Question

I have a simple web-API accessible over HTTP with some corresponding mobile apps reading that data. Now someone decompiled an app / sniffed the HTTP traffic, got the url to my web API and built his own client acting like one of mine.

How can I secure the access to my API only for my own clients? Even with the thought of someone decompiling my app.

Server & client-side code change is an option!

Was it helpful?

Solution

Server & client-side code change is an option!

First, you can't prevent it completely (without legal action :). Use SSL/TLS, that will help with the sniffing posibility.

If the app is downloaded directly from your server (not through an app store/third party) you can secure it a bit more. When a user downloads the application make sure the user is authenticated, generate a key, include it in the application and use it in all further communication with that user. The hacker/thief can mimic that, but they'll need to go through their server to simulate a login and download of your application -- you can find and block that.

OTHER TIPS

Use TLS (successor of SSL).

In short, nobody will be able to sniff the traffic, because it will be encrypted. The basic version includes only a server certificate - create a certificate (self-signed for a start) and let the server use.

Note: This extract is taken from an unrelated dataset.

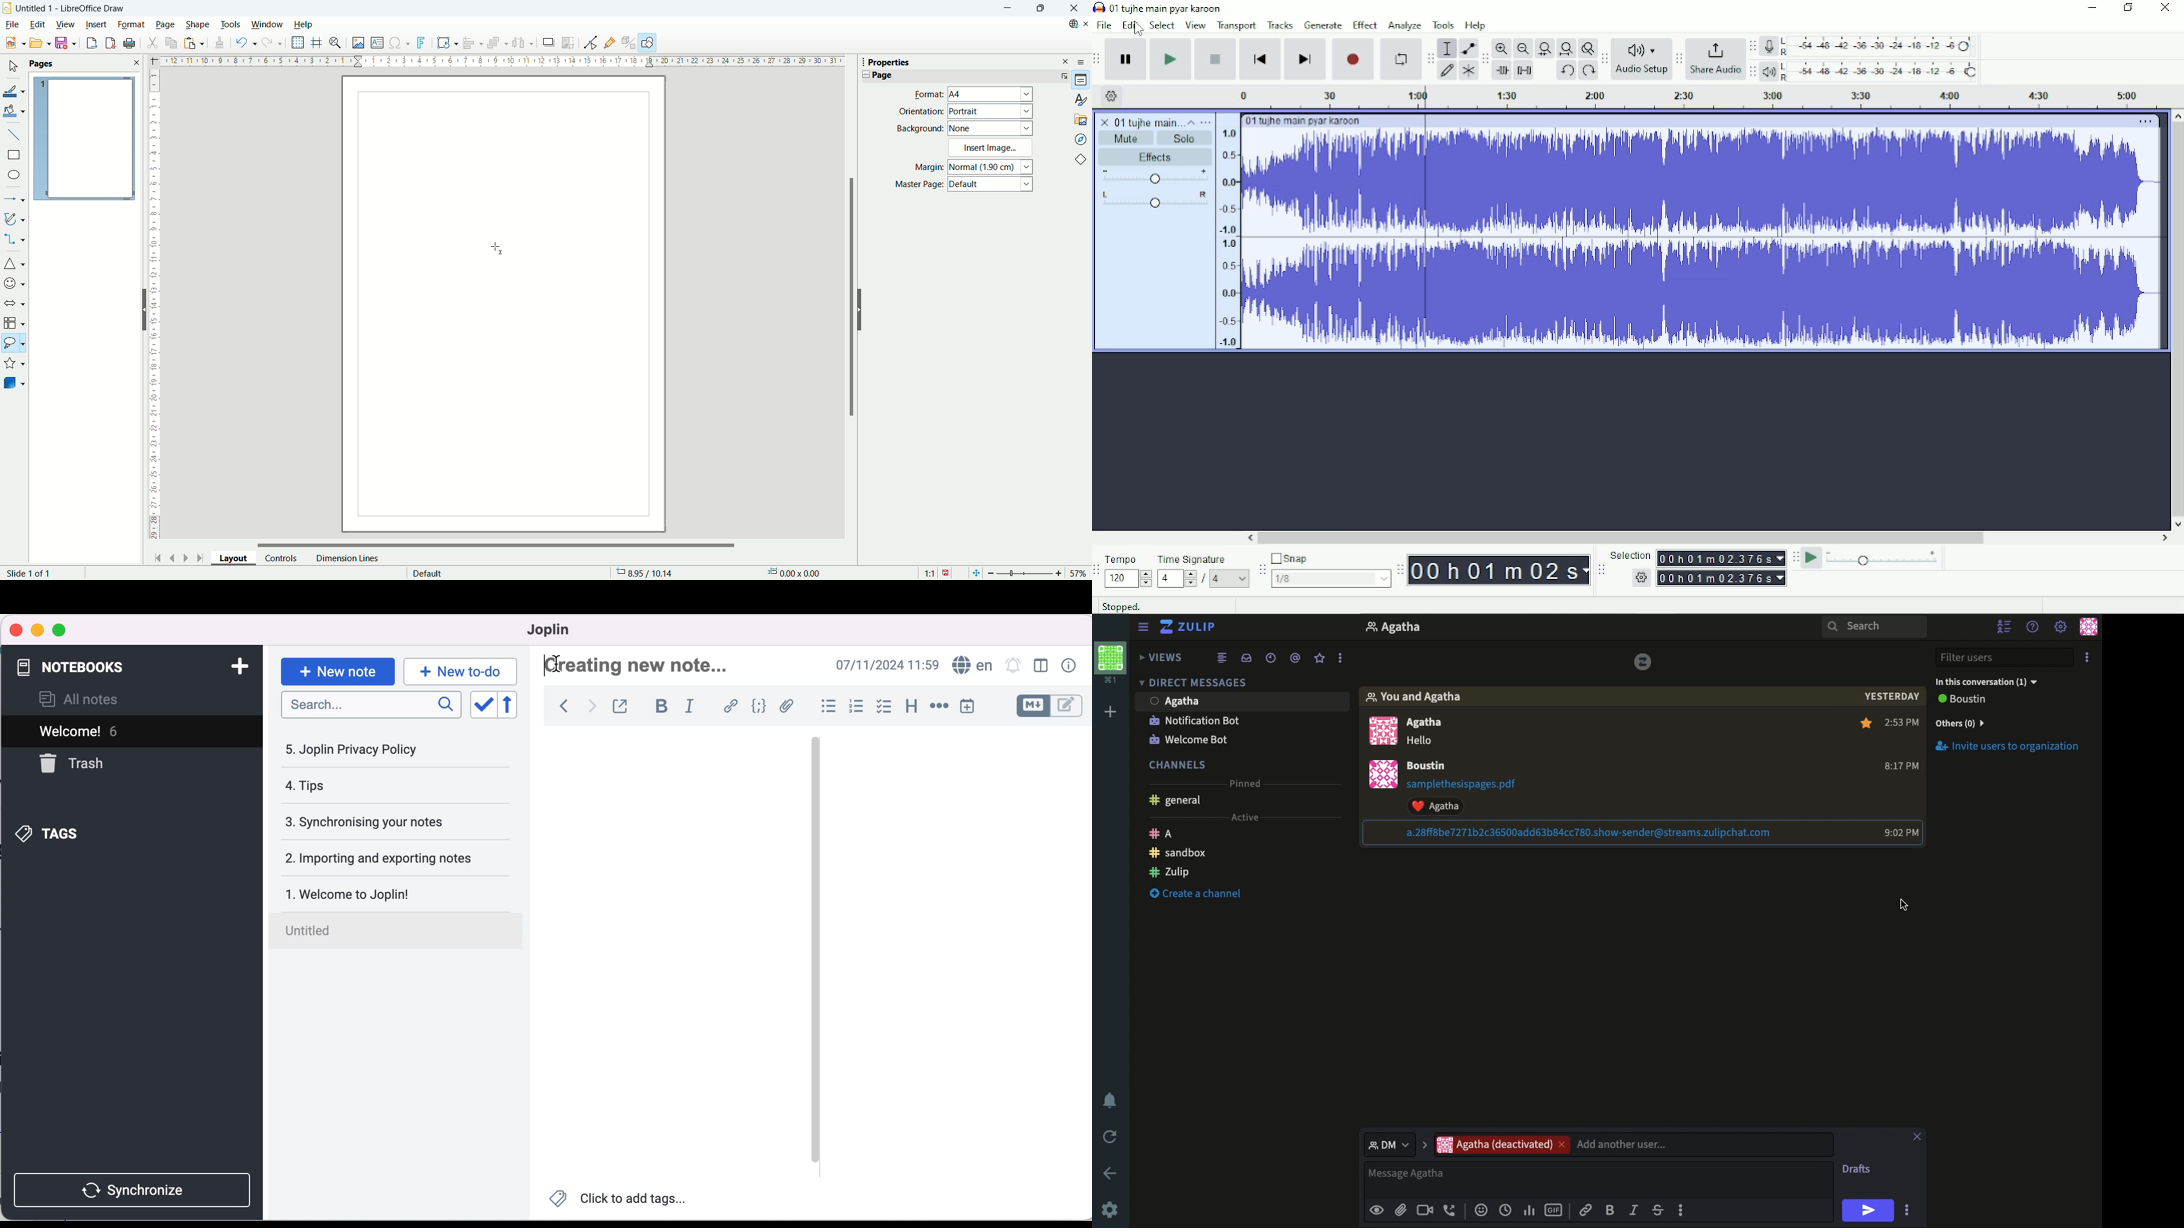 The height and width of the screenshot is (1232, 2184). What do you see at coordinates (885, 706) in the screenshot?
I see `checkbox` at bounding box center [885, 706].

What happens (I won't go into the handshake specifics):

  • the client sends a request
  • the server responds with its public key
  • the client generates a symmetric secret key (using AES or 3DES), encrypts it with the server's public key (RSA), and sends it to the server
  • the server decrypts the symmetric secret key (only the server, owning the private key, can decrypt it)
  • the communication continues with every message (request/response) being encrypted with the secret key that was securely transferred

Most of this is handled by the APIs you'll be using, but it's good to know how things happen.

How to authenticate a web request?

Basic HTTP authentication is obviously not sufficient if there's any risk of the traffic being sniffed unless its sent over HTTPS (which would be secure).

There are lots of other approaches - challenge based mechanisms (e.g. digest authentication), client certificates and SSL.

Its really a question of which solution poses the least pain - SSL certificates cost money unless you set up your certification authority (as long as you're not expecting the world to accept your certificates then its fairly simple to do), Write code to implement a challenge / hash based on a shared secret.

Or simply restrict URL access (via .htaccess) to a fixed set of ip addresses (optionally validated using IPSEC).

Short answer: This is a start of an arms race. You can either obfuscate and protect while your 'opponents' reverse-engineer and re-develop, OR you can focus your efforts on improving your client software enough that users would rather use your software than your 'opponents' software. I'd argue that if your clients are better tools, then your users will use your clients. If there is something your competition is doing better than you, take note.

Longer answer: when every single client is downloaded, generate a client-side x.509 certificate, sign it with a CA key. Configure your web server to require and validate the client certificate with every request.

One of your legitimate users might give their client certificate to your opponent. They might bake in one, ten, one thousand, different legitimately acquired certificates into their software, but you can knock down each individual one (publish the key into a Certificate Revocation List that your web server uses when validating the clients) as you discover them. And then deal with the individual end users who are frustrated when their keys stopped working.